Contanto, é claro, que não usem armas de destruição em massa, ou mesmo modesta, contra aqueles a quem o processo se dirige. Slogan sempre resolveu 80% de nossos problemas. “Brasil: ame-o ou deixe-o”, “A pausa que refresca”, por aí. 

Lá está: nosso governo, segundo as folhas, aproveitou a guerra do Iraque para acelerar a definição de suas propostas tributária e previdenciária. Não, eu não entendi. Não, não minta, leitor e ouvinte, você também não entendeu.

Não teve nada a ver, espero, com o “início das hostilidades”, conforme dizem os jornalistas de escol, mas no mesmo dia em que bombardearam Bagdá, realizou-se um churrasco na Granja do Torto com direito a karaokê de integrantes do governo. 

Vários ministros, além de Gilberto Gil, cantaram, entre outras coisas, Rosas não falam

Ciro Gomes, ministro da Integração Nacional, interpretou um sentido Velas do Mucuripe, tendo sido aplaudido por Lula, que, infelizmente, não cantou. 

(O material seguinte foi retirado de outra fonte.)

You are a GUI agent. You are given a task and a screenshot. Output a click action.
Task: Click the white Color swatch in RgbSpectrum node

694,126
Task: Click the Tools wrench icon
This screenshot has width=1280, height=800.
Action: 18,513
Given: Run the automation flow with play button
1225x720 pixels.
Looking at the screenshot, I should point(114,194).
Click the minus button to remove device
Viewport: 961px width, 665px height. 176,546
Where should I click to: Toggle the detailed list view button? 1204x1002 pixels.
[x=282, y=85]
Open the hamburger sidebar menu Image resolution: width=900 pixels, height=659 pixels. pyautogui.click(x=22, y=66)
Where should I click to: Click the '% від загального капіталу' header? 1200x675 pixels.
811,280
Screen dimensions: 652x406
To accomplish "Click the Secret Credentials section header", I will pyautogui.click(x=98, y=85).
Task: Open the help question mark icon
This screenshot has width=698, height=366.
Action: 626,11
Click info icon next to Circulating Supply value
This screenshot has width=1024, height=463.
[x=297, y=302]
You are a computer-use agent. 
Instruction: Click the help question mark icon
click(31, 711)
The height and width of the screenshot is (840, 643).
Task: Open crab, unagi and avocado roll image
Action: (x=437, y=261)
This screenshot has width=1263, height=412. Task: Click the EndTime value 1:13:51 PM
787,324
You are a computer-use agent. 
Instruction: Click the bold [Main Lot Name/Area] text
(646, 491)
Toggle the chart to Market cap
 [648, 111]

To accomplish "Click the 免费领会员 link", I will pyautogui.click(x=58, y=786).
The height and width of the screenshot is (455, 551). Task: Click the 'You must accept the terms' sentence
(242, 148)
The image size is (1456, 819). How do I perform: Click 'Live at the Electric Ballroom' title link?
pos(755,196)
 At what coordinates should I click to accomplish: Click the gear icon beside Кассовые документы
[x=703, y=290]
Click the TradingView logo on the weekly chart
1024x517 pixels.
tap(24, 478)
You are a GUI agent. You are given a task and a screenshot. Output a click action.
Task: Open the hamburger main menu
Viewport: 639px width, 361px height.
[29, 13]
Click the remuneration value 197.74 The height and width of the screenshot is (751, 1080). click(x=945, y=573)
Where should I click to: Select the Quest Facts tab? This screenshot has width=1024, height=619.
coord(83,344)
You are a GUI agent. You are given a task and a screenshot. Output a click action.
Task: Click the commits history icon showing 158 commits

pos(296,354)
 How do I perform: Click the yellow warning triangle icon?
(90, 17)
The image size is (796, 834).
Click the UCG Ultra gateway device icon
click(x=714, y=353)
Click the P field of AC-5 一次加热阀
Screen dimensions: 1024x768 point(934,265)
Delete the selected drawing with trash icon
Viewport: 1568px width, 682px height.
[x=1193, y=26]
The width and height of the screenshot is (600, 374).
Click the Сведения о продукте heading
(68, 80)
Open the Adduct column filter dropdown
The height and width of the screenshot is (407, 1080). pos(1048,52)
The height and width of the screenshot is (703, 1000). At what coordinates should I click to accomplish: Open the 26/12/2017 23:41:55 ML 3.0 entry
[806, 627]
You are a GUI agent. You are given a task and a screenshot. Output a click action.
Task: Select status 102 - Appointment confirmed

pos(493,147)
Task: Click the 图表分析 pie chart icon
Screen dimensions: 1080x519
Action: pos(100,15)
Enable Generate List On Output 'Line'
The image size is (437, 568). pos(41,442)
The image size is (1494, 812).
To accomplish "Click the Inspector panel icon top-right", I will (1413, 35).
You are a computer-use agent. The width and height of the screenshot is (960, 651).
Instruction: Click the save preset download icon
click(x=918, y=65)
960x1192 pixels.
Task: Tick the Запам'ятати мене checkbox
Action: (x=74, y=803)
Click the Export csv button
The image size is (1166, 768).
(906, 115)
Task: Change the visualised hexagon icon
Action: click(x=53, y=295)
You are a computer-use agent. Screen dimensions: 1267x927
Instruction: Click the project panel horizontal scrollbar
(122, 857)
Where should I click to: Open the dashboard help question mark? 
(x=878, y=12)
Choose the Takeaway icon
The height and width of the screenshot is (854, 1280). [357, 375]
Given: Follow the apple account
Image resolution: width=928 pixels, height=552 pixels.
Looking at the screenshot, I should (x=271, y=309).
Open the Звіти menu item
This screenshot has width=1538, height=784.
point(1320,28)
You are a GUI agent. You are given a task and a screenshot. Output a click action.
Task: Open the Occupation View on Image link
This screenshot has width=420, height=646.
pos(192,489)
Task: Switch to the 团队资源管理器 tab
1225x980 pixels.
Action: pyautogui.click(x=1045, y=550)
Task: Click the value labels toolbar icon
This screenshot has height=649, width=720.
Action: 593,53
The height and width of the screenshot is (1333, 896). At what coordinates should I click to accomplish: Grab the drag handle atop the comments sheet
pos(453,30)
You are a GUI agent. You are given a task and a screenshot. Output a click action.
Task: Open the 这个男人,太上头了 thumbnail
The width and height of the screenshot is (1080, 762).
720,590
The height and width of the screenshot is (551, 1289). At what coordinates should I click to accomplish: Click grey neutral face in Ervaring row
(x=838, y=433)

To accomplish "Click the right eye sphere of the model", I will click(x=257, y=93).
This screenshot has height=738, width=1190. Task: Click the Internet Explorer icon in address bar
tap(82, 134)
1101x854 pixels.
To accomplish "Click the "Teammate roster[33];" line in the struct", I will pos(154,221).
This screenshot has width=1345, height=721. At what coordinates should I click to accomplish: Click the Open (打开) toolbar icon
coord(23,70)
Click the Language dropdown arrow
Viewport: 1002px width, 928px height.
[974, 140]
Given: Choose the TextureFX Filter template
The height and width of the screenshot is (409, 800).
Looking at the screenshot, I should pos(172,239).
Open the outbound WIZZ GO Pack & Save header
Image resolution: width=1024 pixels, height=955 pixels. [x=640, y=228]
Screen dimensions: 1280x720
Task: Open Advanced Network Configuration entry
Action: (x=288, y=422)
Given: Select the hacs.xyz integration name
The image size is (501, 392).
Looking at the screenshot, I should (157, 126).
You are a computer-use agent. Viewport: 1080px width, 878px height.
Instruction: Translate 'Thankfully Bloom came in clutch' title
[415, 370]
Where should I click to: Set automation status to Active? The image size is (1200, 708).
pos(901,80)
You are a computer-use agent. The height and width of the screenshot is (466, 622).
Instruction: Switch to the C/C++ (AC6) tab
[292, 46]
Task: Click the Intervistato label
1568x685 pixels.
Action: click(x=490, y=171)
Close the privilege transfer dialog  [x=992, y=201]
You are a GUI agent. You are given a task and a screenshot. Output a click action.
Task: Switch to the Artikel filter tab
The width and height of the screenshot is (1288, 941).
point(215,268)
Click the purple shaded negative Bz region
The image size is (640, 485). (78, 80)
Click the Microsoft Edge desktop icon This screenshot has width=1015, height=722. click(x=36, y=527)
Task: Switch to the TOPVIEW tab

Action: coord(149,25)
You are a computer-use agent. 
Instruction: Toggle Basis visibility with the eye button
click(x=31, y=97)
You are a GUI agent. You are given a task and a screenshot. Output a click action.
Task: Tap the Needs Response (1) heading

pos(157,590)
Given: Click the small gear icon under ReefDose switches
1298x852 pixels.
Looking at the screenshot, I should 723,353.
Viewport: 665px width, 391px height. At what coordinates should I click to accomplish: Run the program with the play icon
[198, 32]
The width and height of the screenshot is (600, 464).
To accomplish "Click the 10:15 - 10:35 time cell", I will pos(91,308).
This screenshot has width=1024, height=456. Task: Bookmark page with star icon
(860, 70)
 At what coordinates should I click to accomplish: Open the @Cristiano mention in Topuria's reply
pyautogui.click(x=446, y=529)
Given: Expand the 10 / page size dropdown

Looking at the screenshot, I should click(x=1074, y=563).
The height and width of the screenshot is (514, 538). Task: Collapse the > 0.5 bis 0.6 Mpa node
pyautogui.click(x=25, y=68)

Talvez por estar exausto depois de todas as suas “vãs tentativas” (foi nossa imprensa que disse) de “evitar o conflito”, conforme acentuou em discurso transmitido em cadeia nacional por rádio e televisão. 

Em sua fala, o popular presidente, depois de lamentar o início dos combates, prometeu cuidar das fronteiras brasileiras, do abastecimento, da saúde e prometeu apoio aos brasileiros que vivem na região afetada pelo conflito.

Tranquilizou o país dizendo que pontos estratégicos do território nacional, especialmente portos, aeroportos e fronteiras estão tendo a sua segurança reforçada.

Durmam em paz. Eu ainda não consigo.